*** EXCERPTED DATA ***

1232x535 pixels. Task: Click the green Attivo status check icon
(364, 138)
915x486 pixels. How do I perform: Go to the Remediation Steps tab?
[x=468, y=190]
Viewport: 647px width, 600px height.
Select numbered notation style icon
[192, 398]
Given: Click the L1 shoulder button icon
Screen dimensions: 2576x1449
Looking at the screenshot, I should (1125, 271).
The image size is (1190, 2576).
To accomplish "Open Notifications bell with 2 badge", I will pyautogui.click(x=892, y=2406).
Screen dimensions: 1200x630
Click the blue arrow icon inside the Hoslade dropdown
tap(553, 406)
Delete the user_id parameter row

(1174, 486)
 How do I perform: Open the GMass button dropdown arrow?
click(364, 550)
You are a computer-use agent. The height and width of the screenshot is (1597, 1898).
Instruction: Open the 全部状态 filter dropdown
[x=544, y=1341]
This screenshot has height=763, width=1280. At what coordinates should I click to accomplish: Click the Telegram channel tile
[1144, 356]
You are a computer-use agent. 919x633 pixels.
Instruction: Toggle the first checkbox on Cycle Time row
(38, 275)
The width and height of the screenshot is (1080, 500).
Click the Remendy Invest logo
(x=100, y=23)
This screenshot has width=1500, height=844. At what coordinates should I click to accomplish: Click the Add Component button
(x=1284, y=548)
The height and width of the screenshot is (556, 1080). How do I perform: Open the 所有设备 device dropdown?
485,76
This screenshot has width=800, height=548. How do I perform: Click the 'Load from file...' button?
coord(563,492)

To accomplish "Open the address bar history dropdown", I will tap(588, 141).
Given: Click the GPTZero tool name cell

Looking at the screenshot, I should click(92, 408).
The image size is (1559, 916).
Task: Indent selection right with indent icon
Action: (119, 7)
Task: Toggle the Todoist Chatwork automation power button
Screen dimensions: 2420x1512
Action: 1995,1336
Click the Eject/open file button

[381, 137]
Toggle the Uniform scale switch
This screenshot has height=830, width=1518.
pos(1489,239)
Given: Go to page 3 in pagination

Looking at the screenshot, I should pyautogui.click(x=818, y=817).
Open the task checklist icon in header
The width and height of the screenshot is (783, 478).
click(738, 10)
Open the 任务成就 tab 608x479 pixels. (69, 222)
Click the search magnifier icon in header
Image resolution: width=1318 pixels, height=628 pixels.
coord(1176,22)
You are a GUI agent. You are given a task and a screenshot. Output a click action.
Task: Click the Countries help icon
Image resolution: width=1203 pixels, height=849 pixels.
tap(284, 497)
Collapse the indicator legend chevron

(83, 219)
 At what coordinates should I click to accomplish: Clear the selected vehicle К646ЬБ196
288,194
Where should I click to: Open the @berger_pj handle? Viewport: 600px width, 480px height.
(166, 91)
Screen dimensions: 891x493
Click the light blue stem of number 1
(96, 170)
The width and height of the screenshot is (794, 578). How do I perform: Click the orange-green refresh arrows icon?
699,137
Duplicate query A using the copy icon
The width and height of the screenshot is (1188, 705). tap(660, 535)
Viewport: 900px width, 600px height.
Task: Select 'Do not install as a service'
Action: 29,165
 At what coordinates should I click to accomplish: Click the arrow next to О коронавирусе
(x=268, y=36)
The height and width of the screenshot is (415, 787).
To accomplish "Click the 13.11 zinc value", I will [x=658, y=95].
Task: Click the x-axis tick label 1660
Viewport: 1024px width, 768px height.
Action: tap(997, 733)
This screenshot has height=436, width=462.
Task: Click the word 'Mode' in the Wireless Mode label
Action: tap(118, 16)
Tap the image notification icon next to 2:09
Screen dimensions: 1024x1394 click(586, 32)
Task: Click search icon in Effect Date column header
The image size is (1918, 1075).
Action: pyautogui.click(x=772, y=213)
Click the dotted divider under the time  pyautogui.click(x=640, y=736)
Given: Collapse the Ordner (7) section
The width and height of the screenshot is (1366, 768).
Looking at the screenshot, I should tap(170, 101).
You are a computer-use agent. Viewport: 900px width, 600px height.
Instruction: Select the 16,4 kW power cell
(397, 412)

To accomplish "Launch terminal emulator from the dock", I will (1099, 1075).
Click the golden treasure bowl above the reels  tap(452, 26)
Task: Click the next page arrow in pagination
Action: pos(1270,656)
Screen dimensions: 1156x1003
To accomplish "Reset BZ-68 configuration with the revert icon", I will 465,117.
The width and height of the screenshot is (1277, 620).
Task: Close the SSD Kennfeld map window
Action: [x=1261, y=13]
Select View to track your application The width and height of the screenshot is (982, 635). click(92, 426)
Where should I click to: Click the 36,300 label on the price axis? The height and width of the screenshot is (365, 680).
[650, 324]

***

TASK DIRECTIONS:
Transcribe only the trailing portion of the entries above: the line that contains "Where should I click to: Click" and each line after it.

RESULT FOR THIS TASK:
Where should I click to: Click the 36,300 label on the price axis? The height and width of the screenshot is (365, 680).
[650, 324]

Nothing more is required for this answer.